Seemingly, whenever I tell someone I am colour-blind they feel compelled to put me to the test.
“No… really, is that what you see?”
“Can’t be, you sure?”
And every so often I get that old chestnut…
“Are you like a dog and just see black and white?”
Mind you, I’m pretty relaxed about it these days…
Perhaps my dress sense gives me away, after all, there was that matter of the yellow pants I bought all those years ago.
Sensibly, these days I outsource my clothing purchases to Janet-Planet who has a good eye for fashion, mind you she has a naughty sense of humour as well, so I usually get TomO to do a second pass on any clothes she buys me, just in case she’s in a playful mood.
But even that has its limitations as without doubt TomO has inherited his mother’s sense of mischief…
Throughout my school years I always wanted to join the air-force and fly fast jets.
Yes, I know, everyone did, but I really wanted to!
It wasn’t until I underwent the air-force medical that the discovery was made, which went to explaining quite a lot. I only wish they had given me the medical first, rather than have me sit through hours of entrance exams only to stamp that brand new file…
..Talk about being gutted, but I eventually moved on and ended up in the employ of the Bank of New South Wales, licking stamps to put on envelopes…
And speaking of my banking colleagues.
I did manage to give them a good laugh when I came home with an old Holden Station Wagon.

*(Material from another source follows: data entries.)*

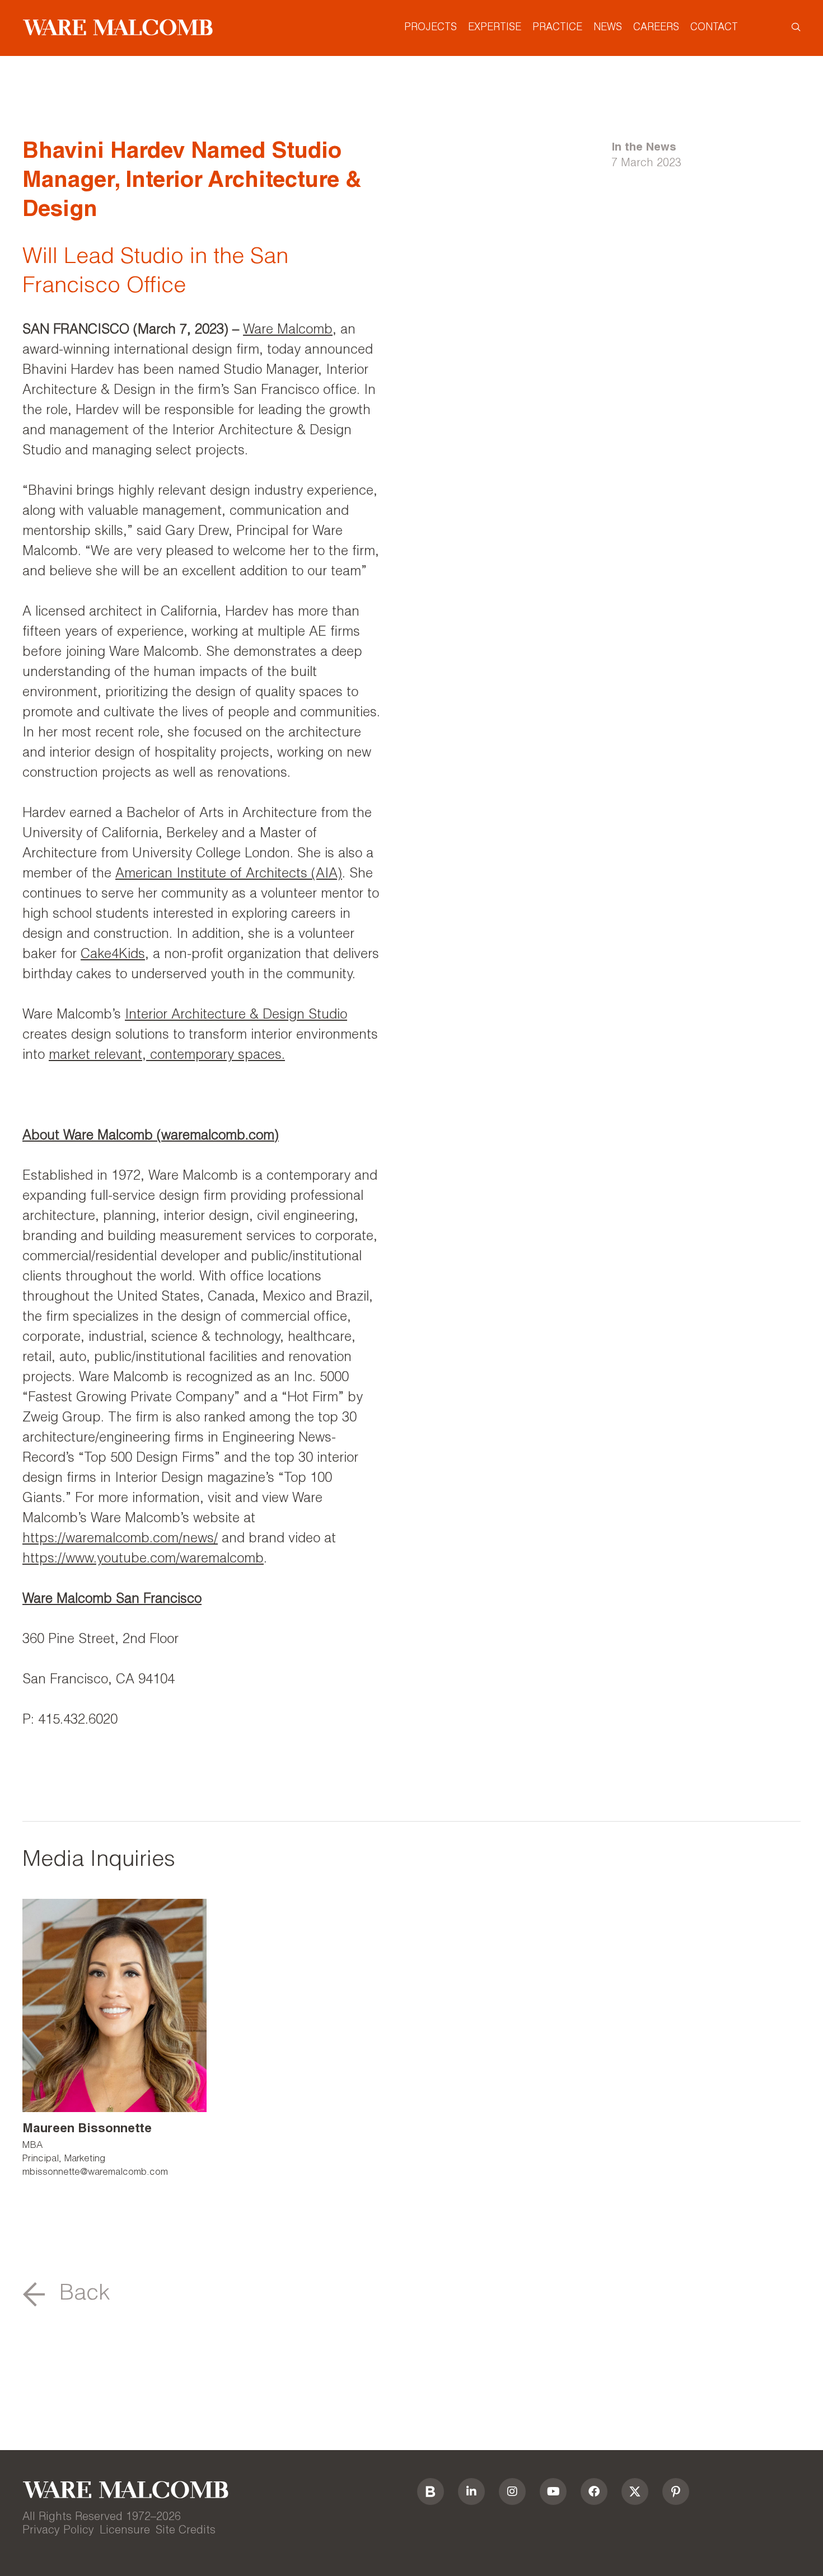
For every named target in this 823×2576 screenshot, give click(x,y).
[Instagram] (512, 2491)
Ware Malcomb (288, 330)
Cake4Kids (113, 955)
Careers (656, 28)
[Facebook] (594, 2491)
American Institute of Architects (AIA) (228, 874)
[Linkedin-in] (471, 2491)
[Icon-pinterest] (675, 2491)
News (607, 28)
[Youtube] (553, 2491)
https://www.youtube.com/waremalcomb (143, 1559)
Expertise (494, 28)
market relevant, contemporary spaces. (167, 1056)
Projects (430, 28)
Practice (557, 28)
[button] (66, 2294)
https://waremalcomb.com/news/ (120, 1539)
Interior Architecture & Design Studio (236, 1015)
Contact (714, 28)
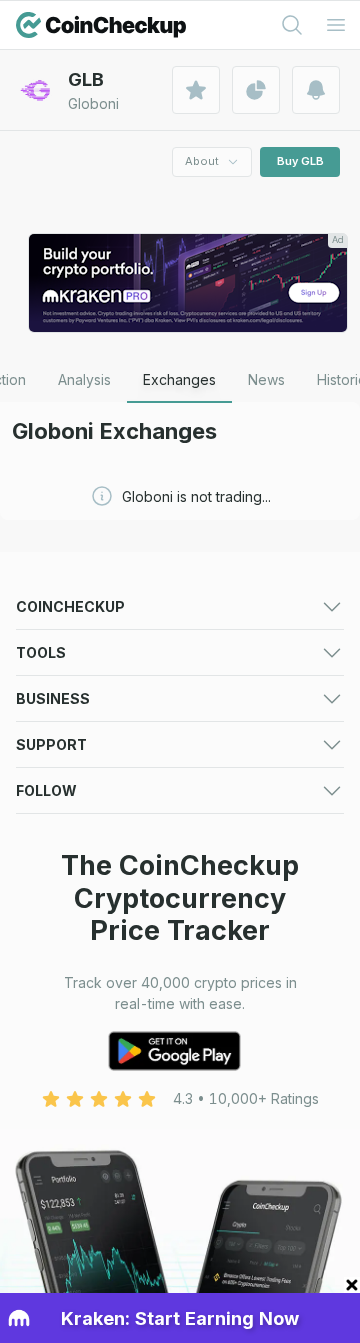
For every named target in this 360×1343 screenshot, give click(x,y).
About (202, 161)
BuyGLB (300, 161)
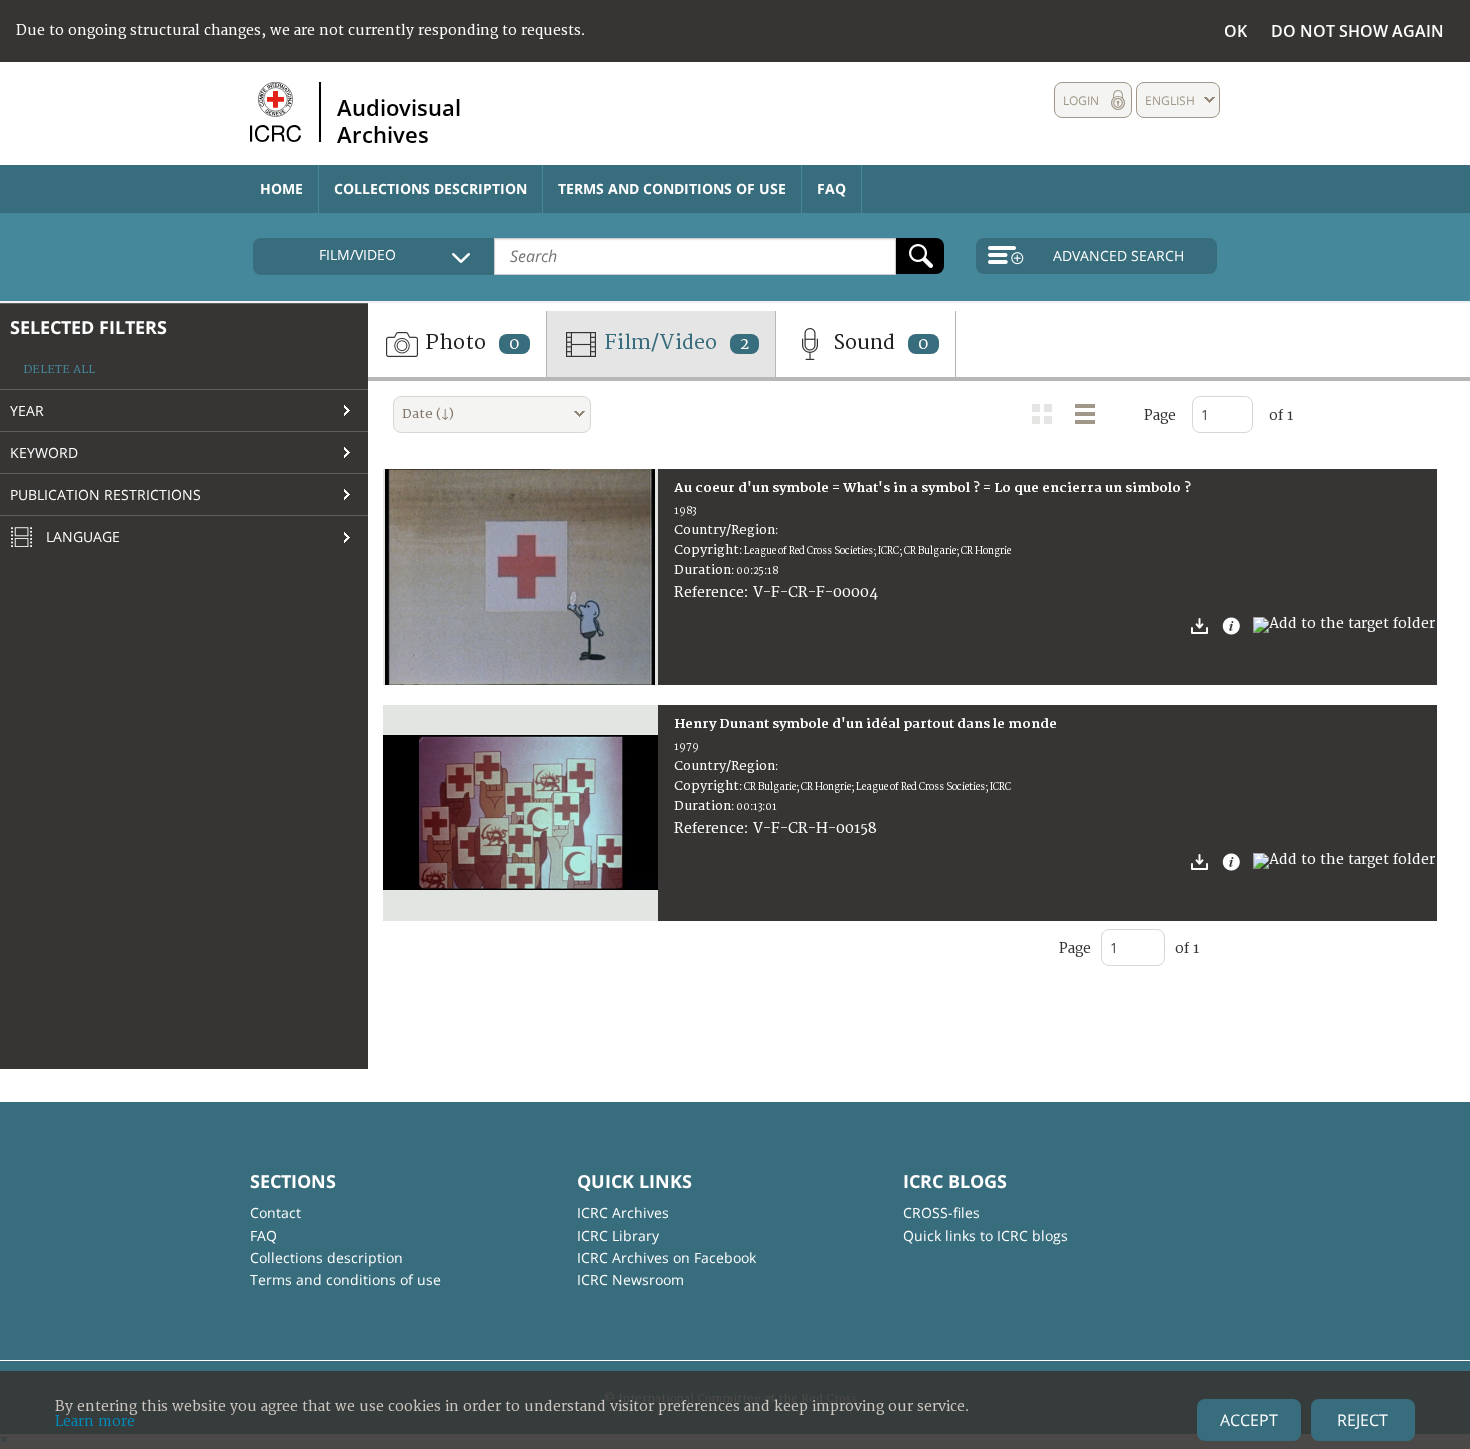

Not that there was anything wrong with having an old Holden…
But a pink one?
It was unique…
I was living in a small country town in Northern Australia and I’d had my eye on that car for a long time and couldn’t believe my luck that it hadn’t been sold before I saved enough money to buy it.
I swear that car was yellow, such is the vagaries of a colour-blind!
But hey, I wore that car like a badge and there was no missing it at the Mareeba Drive-In on a Saturday night…
But my colour deficiency did motivate me to thumb my nose at the air-force, give them the
bird, so to speak, not that they shouldn’t have rules about colour deficiency, that sounds perfectly reasonable to me, but I wasn’t going to let it beat me either.
“After all, adversity is just a stepping stone to success, right…? It only gets the better of you if you let it and there was no way this would hold me back, ever…”
I’ve enjoyed a successful career with the bank, 42-years worth…
Ah, no, I’m not still licking stamps, but thanks for checking!
And I went on to fly my own plane.
It wasn’t quite a fast-jet, but hey nothing wrong with pretending sometimes. And when I tired of sitting in the pilot’s seat, I swapped the plane for a parachute and jumped out of them – until I broke my bum in a mid-air incident (but that is a story for another time).
But strewth, I’ll tell you a funny thing, odd as it may seem I didn’t like the colour of the plane I owned, so I repainted it…go figure!